OMG Jaron Lanier! Anyway I was 15 when this apparently happened. At 12 I was still wanting to become a doctor (although I was intrigued by computers, having only experienced Commodores though). Then my family was looking for a family computer (everyone else, it seemed, already had a Commodore or an IBM PC or perhaps an early Apple) and we happened to walk into a legendary Long Island Apple reseller store (Computer Microsystems, RIP) and I encountered the Macintosh (and the Lisa!) for the first time in December 1984. I was completely bowled over. That entire experience (just a half hour demo!) made a VERY deep impression on me; I had never encountered an object in meatspace before that had such obvious love, care, talent, and sweat put into it. It was OOZING those things! You couldn't measure it but I SAW IT!! And the GUI of course was mind-blowing if you hadn't ever experienced one before yet! I told my parents "OMG YOU HAVE TO BUY THIS. YOU HAVE TO BUY THIS!! THIS! IS! INCREDIBLE!!" (there is NO enthusiasm like child-nerd enthusiasm!) My parents were frugal but something about how I must have looked or spoken about it (I remember being shocked for a very long time) convinced them to drop over $5k in 1984 dollars on a Mac 128k, ImageWriter printer, and Apple 300 modem (omg did I have fun with BBS's!). Best Christmas EVER!! And that is the story how I became the last person in my neighborhood to get a computer, but the first one to get a Mac! I idolized you and Bill Atkinson and all the rest of you creative wonderful smart folks! Wow, what a legacy! Did you "feel it" at the time, that something special was happening? So in short, yeah, I'm a developer now who has worked at various startups. ;)
Andy assisted Apple, in Stealing the Windowing and the Mouse interface from engineers in Palo Alto and from another Source from the 60's. He was no genius. And neither was Bill Gates who stole ideas from IBM and from computer club meetings in Berkeley and San Francisco Bay Area back in the 70s
Good artists copy; great artists steal. It never matters who got there first. It matters who does it best. A lesson Microsoft still didn't learn for smartphones, as Ballmer laughed, Apple demolished them and turned them into an enterprise services company. More akin to Salesforce than what they once were.
ANDY !! CONTACT ME... we used to do things in Berkeley and you've been to Kensington... why hath thou forsaken me? Contact via J D in Vegas PLEASE and be careful with your Tesla.
My Dad got a Macintosh 512K in late 1988, when I was 11. And using that desktop GUI for the first time was amazing! And even though the Apple IIe computers at my elementary school were great, I never liked going back to the command line interface that they had after using that Mac. Thank you for all of your hard work on the Macintosh Andy!
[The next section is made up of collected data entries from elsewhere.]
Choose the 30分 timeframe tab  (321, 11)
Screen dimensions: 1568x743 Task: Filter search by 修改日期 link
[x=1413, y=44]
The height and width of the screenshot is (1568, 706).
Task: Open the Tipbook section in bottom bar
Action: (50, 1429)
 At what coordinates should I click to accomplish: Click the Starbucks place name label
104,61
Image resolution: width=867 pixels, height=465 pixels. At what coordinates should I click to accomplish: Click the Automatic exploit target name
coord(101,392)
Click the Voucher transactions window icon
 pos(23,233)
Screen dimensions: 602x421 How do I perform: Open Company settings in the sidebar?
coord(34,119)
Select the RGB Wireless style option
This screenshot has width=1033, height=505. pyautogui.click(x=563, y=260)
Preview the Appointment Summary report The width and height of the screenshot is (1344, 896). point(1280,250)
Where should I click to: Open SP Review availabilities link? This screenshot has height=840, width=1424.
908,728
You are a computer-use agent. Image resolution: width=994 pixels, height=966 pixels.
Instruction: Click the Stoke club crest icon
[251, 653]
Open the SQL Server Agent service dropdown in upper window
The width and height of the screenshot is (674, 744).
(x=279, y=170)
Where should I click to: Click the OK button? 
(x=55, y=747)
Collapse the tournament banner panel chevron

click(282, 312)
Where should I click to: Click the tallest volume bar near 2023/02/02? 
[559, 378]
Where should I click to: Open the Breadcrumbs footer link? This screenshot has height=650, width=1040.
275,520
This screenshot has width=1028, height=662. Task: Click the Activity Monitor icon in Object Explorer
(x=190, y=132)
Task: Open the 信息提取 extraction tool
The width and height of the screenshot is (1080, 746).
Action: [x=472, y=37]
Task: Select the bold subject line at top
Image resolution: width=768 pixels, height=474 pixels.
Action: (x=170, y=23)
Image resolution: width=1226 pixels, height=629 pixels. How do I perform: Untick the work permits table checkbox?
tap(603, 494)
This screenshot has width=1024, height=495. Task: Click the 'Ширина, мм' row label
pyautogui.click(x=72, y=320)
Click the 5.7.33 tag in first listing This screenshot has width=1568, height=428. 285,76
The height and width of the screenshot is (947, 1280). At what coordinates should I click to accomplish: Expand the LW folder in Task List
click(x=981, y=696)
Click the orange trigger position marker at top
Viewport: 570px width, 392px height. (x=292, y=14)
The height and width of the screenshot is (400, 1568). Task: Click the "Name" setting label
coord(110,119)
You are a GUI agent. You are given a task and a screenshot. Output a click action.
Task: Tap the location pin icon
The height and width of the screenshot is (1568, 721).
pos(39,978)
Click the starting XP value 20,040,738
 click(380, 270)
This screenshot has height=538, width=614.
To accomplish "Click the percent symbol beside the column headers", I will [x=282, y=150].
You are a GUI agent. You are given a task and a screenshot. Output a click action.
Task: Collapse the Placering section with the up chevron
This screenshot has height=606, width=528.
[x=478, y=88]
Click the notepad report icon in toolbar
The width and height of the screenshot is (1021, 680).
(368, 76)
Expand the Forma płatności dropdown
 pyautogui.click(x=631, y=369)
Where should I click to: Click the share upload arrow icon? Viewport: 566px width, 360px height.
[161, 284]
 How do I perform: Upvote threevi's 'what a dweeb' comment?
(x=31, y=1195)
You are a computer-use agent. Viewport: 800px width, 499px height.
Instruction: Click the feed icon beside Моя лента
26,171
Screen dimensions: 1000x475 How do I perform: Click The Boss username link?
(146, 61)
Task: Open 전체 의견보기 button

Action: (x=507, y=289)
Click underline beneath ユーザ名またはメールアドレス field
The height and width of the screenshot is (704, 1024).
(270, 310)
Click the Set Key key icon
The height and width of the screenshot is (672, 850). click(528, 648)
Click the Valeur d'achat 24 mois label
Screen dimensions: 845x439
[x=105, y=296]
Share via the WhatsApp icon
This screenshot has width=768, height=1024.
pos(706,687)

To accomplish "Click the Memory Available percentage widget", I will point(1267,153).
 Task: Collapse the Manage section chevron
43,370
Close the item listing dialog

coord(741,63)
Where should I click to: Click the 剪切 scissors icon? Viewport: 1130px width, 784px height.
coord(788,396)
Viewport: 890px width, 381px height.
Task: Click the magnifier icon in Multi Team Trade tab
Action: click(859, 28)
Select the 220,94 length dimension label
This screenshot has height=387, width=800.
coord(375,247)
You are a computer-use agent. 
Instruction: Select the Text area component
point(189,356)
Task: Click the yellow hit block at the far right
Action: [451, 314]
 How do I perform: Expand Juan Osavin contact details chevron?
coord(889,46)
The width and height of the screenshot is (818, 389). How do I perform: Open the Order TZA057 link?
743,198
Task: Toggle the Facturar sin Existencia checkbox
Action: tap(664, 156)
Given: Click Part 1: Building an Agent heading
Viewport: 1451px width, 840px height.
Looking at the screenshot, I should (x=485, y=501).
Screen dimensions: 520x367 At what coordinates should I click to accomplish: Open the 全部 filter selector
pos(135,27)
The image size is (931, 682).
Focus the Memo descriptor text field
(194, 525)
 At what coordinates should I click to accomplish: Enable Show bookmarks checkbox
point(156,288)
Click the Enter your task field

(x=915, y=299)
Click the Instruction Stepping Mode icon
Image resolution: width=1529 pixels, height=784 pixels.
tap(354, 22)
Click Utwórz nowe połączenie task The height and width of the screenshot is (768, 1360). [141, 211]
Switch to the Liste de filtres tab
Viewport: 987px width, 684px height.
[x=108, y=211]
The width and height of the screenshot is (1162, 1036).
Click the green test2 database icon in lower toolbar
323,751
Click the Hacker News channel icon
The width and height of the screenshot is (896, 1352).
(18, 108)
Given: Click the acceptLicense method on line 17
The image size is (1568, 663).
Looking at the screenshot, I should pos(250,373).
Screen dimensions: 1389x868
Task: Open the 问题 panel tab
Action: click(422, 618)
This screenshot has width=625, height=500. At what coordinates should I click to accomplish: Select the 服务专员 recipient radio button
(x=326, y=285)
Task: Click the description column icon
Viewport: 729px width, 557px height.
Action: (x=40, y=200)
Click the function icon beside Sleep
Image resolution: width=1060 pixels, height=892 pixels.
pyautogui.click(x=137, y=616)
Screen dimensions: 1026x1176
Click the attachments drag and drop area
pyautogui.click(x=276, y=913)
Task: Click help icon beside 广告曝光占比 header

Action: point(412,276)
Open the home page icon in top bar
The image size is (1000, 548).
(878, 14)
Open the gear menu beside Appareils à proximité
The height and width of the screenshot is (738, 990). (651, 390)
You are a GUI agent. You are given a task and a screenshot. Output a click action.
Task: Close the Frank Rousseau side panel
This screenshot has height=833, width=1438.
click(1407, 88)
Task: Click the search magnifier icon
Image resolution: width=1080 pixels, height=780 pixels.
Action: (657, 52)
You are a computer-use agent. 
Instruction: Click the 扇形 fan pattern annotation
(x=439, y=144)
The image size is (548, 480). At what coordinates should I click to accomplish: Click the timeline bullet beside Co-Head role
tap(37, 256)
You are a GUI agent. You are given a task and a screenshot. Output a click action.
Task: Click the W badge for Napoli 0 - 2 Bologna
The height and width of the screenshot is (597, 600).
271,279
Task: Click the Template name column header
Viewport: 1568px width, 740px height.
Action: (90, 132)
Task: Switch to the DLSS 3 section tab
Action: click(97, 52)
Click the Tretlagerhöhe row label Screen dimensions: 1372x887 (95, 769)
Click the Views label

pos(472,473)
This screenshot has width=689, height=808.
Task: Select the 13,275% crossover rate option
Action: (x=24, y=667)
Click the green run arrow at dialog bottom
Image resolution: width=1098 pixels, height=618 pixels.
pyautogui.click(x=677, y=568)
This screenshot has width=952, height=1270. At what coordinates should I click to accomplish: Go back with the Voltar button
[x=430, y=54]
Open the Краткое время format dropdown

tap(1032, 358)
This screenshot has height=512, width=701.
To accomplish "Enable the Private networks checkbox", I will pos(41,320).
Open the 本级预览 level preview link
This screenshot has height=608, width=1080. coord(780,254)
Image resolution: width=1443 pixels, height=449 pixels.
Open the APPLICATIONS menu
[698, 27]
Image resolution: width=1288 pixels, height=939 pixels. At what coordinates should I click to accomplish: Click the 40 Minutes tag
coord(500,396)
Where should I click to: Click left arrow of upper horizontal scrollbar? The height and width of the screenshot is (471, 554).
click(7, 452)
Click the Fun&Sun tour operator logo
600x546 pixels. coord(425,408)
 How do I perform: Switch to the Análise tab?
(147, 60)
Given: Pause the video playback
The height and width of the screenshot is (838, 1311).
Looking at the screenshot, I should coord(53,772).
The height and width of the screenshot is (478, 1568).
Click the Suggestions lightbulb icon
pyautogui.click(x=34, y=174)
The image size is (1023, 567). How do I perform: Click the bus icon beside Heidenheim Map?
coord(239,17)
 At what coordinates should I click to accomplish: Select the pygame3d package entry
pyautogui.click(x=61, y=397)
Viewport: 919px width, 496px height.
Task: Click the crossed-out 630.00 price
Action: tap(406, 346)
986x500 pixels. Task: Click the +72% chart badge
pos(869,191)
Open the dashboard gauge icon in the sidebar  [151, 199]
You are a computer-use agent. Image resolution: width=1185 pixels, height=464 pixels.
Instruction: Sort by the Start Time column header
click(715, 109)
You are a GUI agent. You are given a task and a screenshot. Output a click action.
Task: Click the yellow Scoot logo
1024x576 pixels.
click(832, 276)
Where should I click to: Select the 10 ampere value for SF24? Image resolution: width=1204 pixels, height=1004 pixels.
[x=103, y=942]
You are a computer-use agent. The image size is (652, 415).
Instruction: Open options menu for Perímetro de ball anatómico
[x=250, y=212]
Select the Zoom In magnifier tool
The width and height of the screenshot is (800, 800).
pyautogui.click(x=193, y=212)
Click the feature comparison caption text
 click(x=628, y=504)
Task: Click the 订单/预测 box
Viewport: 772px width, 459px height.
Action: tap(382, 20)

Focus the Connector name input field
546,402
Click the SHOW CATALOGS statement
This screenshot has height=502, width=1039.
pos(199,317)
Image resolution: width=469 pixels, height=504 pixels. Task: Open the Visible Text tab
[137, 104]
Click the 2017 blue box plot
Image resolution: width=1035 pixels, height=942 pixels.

Andy! Miss meeting with you... wayback when you were excited ... developing Colored upper and Lower-case text etc on your Apple II .. A.N. Kensingtin kid
I stumbled upon this video today while looking out the window in anticipation of the UPS truck which will deliver my new Mac Studio. I distinctly remember how mesmerized I was as a young kid when I first got a chance to play around with the original Macintosh at a computer show. I've been a fan of the Mac since that day, and it's nice to see the Mac's origin and early days documented - many good lessons there of things to do (and, I guess, a few things NOT to do, too). My thanks and appreciation to Andy and all the other men and women who made this happen.
Take out the Mike Murray parts and it's wonderful, and clearly was a huge missed opportunity. That guy just does not grok it. He doesn't have the deep historical connections of Atkins, and to a certain extent Hertzfeld. Or the instinctive, visceral Geist of Burrell and Hertzfeld.